Nebula Awards Showcase 2018 is an anthology of science fiction and fantasy short works edited by American writer Jane Yolen. It was first published in trade paperback and ebook by Pyr in August 2018.

==Summary==
The book collects pieces that won or were nominated for the Nebula Awards for best novel, novella, novelette and short story for the year 2016 (presented in 2017), as well as the novel that won the Andre Norton Award for that year and nonfiction pieces related to the awards, together with an introduction by the editor. The novels, the winning novella, and one of the novelette nominees are represented by excerpts; the non-winning pieces nominated for the Best Novel, Andre Norton Award and Best Novella are omitted.

==Contents==
- "Introduction" (Jane Yolen)
- "About the Science Fiction and Fantasy Writers of America"
- "About the Nebula Awards"
- "2016 Nebula Awards Ballot"
- Nebula Award Nominees: Best Short Story
  - "A Fist of Permutations in Lightning and Wildflowers" (Alyssa Wong)
  - "Sabbath Wine" (Barbara Krasnoff)
  - "Things with Beards" (Sam J. Miller)
  - "Welcome to the Medical Clinic at the Interplanetary Relay Station / Hours Since the Last Patient Death: 0" (Caroline M. Yoachim)
  - "This Is Not a Wardrobe Door" (A. Merc Rustad)
  - "Our Talons Can Crush Galaxies" (Brooke Bolander)
- Nebula Award Winner: Best Short Story
  - "Seasons of Glass and Iron" (Amal El-Mohtar)
- Nebula Award Nominees: Best Novelette
  - "Excerpt from The Jewel and Her Lapidary" (Fran Wilde)
  - "Blood Grains Speak Through Memories" (Jason Sanford)
  - "Sooner or Later Everything Falls into the Sea" (Sarah Pinsker)
  - "The Orangery" (Bonnie Jo Stufflebeam)
  - "You'll Surely Drown Here If You Stay" (Alyssa Wong)
- Nebula Award Winner: Best Novelette
  - "The Long Fall Up" (William Ledbetter)
- Nebula Award Winner: Best Novella
  - "Excerpt from Every Heart a Doorway" (Seanan McGuire)
- Nebula Award Winner: Best Novel
  - "Excerpt from All the Birds in the Sky" (Charlie Jane Anders)
- "About the Andre Norton Award"
- Andre Norton Award for Young Adult Science Fiction and Fantasy
  - "Excerpt from Arabella of Mars" (David D. Levine)
- "Past Nebula Award Winners"
- "About the Editor"
- "About the Cover Artist"

==Reception==
Lucy Lockley in Booklist, while observing that the editor calls 2016 "an odd year for the Nebulas," writes "Readers will enjoy this 'odd' variety of excellence." She notes "The entries embrace a spectrum of themes, including disastrous, apocalyptic, and dystopian events; spins on mythology and folk and fairy tales; and poignant stories about family." Singled out for particular comment are the contributions by Yoachim, Krasnoff, Sandford, and Stufflebeam.
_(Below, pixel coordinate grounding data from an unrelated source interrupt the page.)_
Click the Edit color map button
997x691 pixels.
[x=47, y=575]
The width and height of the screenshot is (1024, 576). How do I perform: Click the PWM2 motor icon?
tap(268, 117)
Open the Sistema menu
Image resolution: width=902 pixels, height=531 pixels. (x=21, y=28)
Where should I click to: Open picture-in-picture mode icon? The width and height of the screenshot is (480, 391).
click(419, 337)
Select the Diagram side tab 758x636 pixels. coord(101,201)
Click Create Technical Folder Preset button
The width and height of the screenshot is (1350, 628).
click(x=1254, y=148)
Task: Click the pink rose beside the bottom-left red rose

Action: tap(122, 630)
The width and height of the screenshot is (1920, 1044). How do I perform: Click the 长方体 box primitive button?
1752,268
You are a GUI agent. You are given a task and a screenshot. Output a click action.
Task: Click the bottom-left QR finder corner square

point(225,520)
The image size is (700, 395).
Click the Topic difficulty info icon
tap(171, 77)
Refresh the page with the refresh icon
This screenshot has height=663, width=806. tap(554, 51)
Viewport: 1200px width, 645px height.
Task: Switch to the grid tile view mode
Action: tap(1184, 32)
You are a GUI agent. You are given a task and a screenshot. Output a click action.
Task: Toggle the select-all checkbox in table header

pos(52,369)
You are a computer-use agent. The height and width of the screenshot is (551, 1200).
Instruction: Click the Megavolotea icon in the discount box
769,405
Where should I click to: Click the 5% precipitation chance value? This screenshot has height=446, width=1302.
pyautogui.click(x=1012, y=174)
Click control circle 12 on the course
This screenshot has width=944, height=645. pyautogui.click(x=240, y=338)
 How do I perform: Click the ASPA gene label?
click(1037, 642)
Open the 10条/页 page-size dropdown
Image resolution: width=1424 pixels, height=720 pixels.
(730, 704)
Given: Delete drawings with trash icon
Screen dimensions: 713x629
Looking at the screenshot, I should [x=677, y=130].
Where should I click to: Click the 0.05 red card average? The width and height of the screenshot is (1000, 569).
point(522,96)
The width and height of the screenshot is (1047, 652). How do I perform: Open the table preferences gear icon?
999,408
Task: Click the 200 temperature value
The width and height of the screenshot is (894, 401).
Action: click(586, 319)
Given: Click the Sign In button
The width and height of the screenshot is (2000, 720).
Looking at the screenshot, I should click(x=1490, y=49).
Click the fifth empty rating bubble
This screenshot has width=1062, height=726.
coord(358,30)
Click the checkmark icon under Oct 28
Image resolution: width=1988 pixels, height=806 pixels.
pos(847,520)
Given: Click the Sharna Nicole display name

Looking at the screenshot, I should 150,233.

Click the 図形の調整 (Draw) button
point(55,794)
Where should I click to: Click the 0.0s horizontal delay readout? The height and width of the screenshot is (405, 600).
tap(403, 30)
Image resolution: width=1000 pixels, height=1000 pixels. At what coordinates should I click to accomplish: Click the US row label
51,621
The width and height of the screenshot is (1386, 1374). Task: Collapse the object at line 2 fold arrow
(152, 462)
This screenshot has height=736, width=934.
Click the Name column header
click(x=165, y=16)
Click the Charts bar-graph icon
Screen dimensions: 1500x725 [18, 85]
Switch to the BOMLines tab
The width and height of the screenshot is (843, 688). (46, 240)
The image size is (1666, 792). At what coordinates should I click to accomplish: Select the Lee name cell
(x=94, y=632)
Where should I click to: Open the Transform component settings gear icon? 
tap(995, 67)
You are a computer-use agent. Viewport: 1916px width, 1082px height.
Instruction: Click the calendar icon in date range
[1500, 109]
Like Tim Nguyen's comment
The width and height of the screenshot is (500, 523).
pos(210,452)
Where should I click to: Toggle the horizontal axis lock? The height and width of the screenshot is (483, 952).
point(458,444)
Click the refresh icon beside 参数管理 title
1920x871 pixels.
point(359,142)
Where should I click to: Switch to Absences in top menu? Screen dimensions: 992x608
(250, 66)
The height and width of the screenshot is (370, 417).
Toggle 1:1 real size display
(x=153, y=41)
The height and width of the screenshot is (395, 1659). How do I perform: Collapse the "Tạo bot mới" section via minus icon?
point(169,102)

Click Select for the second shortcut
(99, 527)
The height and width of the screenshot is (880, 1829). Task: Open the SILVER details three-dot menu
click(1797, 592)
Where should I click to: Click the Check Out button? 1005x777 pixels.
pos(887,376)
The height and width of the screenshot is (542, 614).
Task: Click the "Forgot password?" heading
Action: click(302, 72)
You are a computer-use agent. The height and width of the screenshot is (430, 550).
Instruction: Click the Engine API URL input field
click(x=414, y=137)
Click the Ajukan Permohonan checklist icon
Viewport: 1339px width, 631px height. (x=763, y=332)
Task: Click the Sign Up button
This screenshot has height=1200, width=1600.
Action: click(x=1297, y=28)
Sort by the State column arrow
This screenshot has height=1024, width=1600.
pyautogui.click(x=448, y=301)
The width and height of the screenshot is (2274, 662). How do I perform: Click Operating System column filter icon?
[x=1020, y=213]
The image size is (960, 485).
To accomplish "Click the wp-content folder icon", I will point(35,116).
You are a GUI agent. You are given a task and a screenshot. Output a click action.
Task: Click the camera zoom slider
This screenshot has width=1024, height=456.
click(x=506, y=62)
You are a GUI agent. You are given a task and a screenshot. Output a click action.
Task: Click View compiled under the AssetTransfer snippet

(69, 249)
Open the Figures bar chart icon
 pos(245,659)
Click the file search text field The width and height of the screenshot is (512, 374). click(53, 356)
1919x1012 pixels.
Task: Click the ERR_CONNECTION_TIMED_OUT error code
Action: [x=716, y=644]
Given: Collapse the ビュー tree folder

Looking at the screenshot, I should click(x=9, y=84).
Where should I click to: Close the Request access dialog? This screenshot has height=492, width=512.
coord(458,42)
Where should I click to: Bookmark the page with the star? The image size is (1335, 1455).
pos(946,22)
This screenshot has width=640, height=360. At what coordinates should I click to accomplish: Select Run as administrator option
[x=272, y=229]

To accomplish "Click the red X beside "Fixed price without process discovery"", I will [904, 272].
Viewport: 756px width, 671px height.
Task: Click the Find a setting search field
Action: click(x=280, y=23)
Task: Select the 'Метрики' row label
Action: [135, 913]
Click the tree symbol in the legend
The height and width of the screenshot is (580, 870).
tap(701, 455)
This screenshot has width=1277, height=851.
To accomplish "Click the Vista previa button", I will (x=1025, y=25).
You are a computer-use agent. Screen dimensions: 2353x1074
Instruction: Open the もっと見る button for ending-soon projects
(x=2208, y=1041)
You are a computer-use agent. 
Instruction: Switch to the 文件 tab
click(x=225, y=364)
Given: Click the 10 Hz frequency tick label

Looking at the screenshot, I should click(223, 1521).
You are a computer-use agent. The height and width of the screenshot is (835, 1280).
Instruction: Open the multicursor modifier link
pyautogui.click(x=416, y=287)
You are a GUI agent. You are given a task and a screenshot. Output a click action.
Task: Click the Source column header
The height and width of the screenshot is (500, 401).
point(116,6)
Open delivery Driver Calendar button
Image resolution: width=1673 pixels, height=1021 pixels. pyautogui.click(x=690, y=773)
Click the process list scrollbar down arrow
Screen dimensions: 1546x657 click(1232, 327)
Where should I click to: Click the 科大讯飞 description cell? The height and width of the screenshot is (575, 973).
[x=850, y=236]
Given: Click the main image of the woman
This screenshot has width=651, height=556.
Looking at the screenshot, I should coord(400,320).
The Bookwatch calls the anthology "an outstanding gathering of the finest new, upcoming sci-fi and fantasy writers" in a series "always ... highly recommended ... because it, quite simply, represents the creme de la creme of the genre's Nebula winners." The reviewer considers "[e]ach story ... outstanding and the diversity of the gathering as a whole introduces names readers may not be familiar with, from Alyssa Wong and A. Merc Rustad to Bonnie Jo Stufflebeam."

The anthology was also reviewed by Ian Hunter in Interzone no. 276, July/August 2018, and Norman Spinrad in Asimov's Science Fiction v. 43, no. 11/12, November/December 2019.